- _Data for this task_:

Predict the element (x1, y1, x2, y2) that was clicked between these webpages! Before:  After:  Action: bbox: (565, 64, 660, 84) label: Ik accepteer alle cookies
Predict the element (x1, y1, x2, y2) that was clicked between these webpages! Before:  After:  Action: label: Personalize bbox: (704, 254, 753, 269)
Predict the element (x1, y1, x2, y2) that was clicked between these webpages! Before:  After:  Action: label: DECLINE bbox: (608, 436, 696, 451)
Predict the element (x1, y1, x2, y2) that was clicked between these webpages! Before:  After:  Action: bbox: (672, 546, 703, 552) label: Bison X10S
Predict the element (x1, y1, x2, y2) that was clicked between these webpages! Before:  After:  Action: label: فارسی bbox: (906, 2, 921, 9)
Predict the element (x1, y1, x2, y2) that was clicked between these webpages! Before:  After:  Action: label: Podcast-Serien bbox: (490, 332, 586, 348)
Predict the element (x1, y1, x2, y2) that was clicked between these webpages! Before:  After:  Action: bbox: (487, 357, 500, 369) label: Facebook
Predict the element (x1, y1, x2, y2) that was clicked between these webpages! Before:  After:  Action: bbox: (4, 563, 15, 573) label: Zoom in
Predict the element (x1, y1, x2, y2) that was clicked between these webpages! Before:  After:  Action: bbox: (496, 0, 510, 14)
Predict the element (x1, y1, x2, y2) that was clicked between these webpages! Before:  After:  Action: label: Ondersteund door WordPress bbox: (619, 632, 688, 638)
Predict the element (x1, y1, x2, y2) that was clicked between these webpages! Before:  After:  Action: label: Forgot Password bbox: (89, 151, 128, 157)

- _Exercise description_: Retype every one of the records above, keeping each line unchanged.

- _Answer for the task_:
Predict the element (x1, y1, x2, y2) that was clicked between these webpages! Before:  After:  Action: bbox: (565, 64, 660, 84) label: Ik accepteer alle cookies
Predict the element (x1, y1, x2, y2) that was clicked between these webpages! Before:  After:  Action: label: Personalize bbox: (704, 254, 753, 269)
Predict the element (x1, y1, x2, y2) that was clicked between these webpages! Before:  After:  Action: label: DECLINE bbox: (608, 436, 696, 451)
Predict the element (x1, y1, x2, y2) that was clicked between these webpages! Before:  After:  Action: bbox: (672, 546, 703, 552) label: Bison X10S
Predict the element (x1, y1, x2, y2) that was clicked between these webpages! Before:  After:  Action: label: فارسی bbox: (906, 2, 921, 9)
Predict the element (x1, y1, x2, y2) that was clicked between these webpages! Before:  After:  Action: label: Podcast-Serien bbox: (490, 332, 586, 348)
Predict the element (x1, y1, x2, y2) that was clicked between these webpages! Before:  After:  Action: bbox: (487, 357, 500, 369) label: Facebook
Predict the element (x1, y1, x2, y2) that was clicked between these webpages! Before:  After:  Action: bbox: (4, 563, 15, 573) label: Zoom in
Predict the element (x1, y1, x2, y2) that was clicked between these webpages! Before:  After:  Action: bbox: (496, 0, 510, 14)
Predict the element (x1, y1, x2, y2) that was clicked between these webpages! Before:  After:  Action: label: Ondersteund door WordPress bbox: (619, 632, 688, 638)
Predict the element (x1, y1, x2, y2) that was clicked between these webpages! Before:  After:  Action: label: Forgot Password bbox: (89, 151, 128, 157)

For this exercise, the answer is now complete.